British Acts Lead The Nominations For 2019 Rock And Roll Hall Of Fame


If i’m ever going to get nominated for the Rock and Roll Hall of Fame I better get my acoustic guitar out and start banging some tunes out….one day eh.

English acts are doing well though.

The 2019 inductees to the Rock and Roll Hall of Fame have been announced, with British acts making up five of the seven artists.

Artists can be inducted into the Hall of Fame 25 years on from the release of their first record, and are voted in by a panel of over 1,000 music industry figures along with results from a fan ballot.

Radiohead are the most recent act to be inducted – the British alt-rockers became eligible last year, 25 years after the release of their debut single Creep, but didn’t then make it past the nomination stage. Other British artists to be inducted are 60s psych-rock group the Zombies, glam rockers Roxy Music, gothic electric guitar poppers the Cure, and Sheffield heavy metal band Def Leppard, who also won the fan ballot.

Stevie Nicks and Janet Jackson were also inducted, the latter saying said she was “truly honoured” and “happy to be in there with my brothers” – the Jackson 5 were inducted in 1997, with Michael Jackson inducted again in 2001 for his solo work.

Artists that were nominated but not inducted by the final vote were Kraftwerk, Devo, LL Cool J, MC5, John Prine, Rage Against the Machine, Rufus featuring Chaka Khan, and Todd Rundgren.
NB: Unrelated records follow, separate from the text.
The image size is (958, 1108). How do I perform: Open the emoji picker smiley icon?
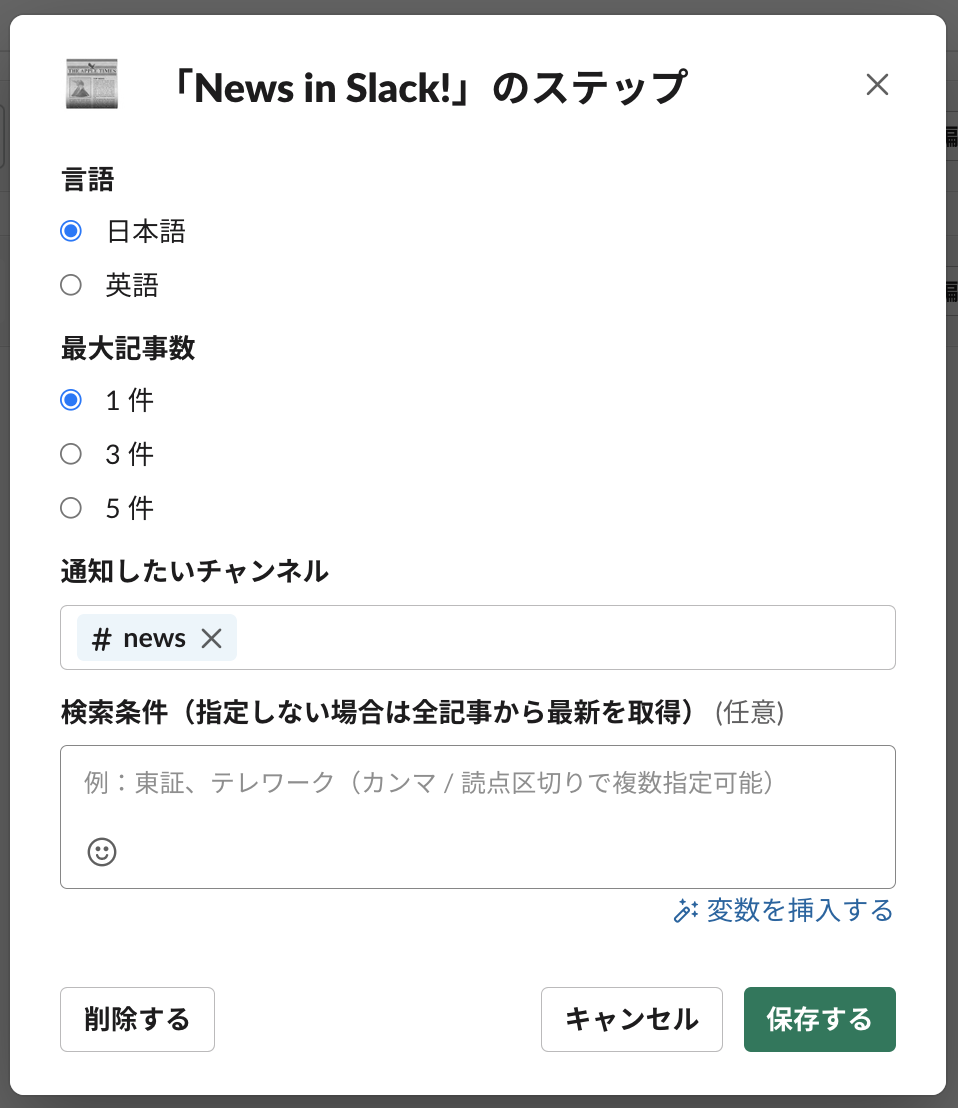[102, 851]
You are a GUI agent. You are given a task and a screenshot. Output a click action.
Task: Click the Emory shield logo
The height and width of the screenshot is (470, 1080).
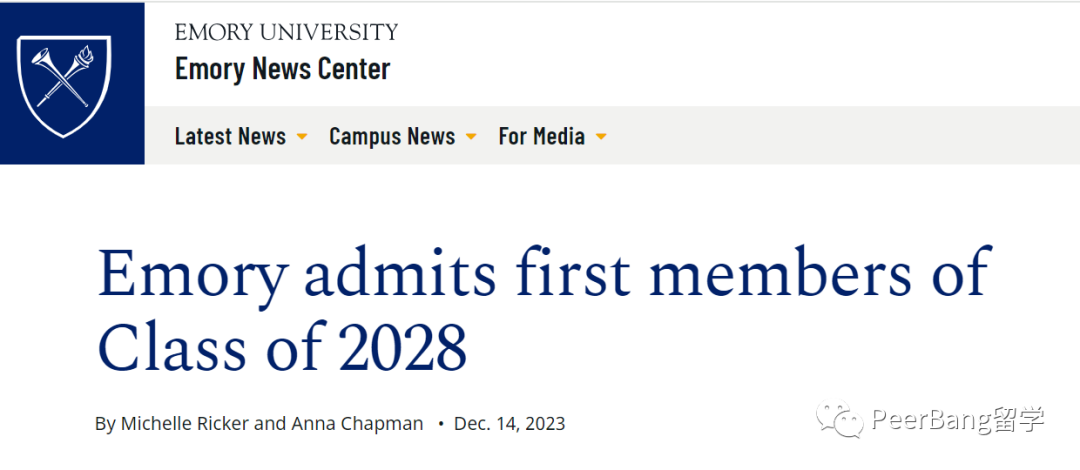(63, 87)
Radiohead have been dismissive of the honour in the past, with Jonny Greenwood saying “I don’t care”, and guitarist Ed O’Brien adding: “Culturally I don’t understand it. I think it might be a quintessential American thing.” Def Leppard also once said they would “politely refuse” the honour, and even after accepting the nomination this year, frontman Joe Elliott argued that the Hall of Fame didn’t accurately reflect popular music, saying: “What elitists think is an impact is very different to what the regular man on the street counts as impact”.

The induction ceremony will take place on 29 March at the Barclays Center in Brooklyn, New York.